*DATA SUPPLIED*.
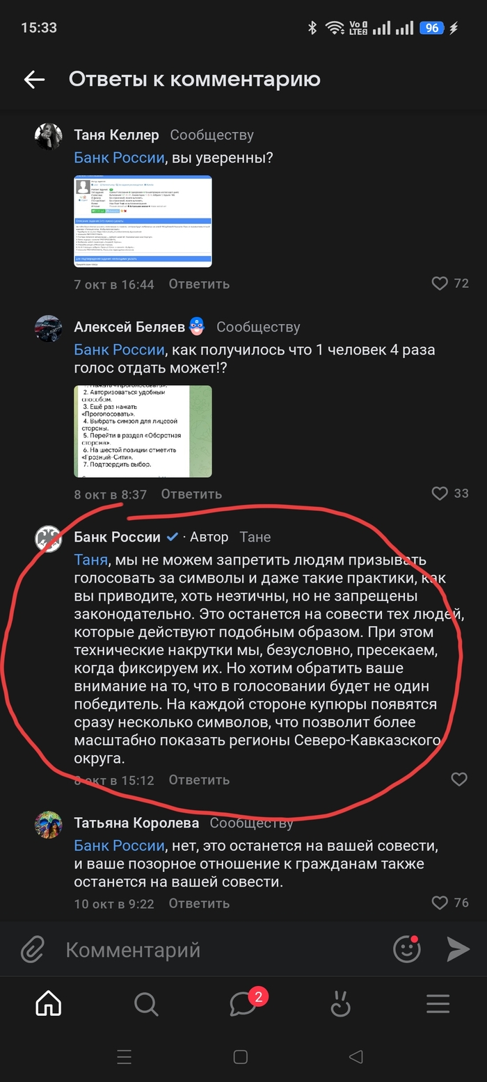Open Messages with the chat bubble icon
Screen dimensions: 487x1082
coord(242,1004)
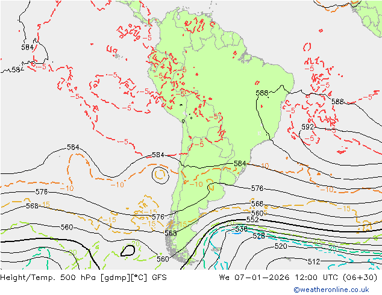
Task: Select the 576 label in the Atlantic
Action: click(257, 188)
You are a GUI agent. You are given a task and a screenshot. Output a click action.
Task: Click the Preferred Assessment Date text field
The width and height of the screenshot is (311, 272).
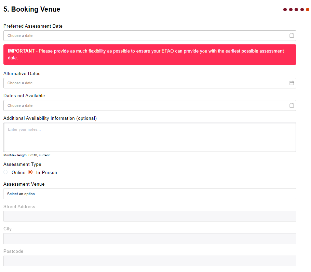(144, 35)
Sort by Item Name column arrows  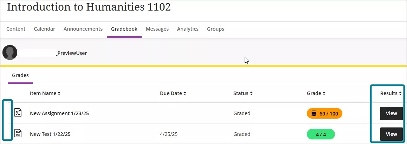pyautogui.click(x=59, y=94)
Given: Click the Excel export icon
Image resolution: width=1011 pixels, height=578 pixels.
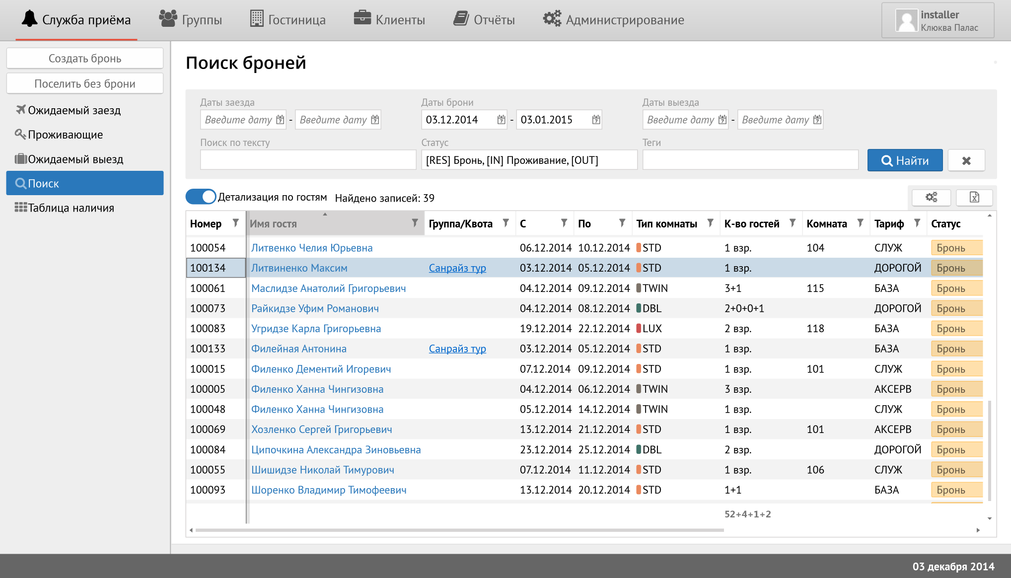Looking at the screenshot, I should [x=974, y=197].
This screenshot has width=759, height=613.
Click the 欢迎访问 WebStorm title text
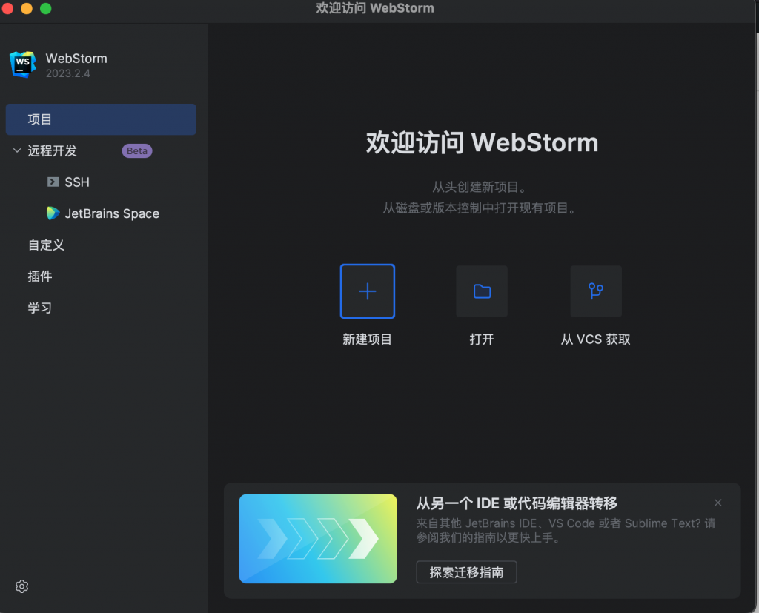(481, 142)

*GOAL OF THE EXERCISE*. Can you transcribe the records word for word, from the line containing "Given: Click the Excel export icon" through the end of the records? Omit the pictures.

*OUTPUT*.
Given: Click the Excel export icon
Image resolution: width=1011 pixels, height=578 pixels.
Looking at the screenshot, I should [x=974, y=197].
This screenshot has width=759, height=613.
Click the 欢迎访问 WebStorm title text
(481, 142)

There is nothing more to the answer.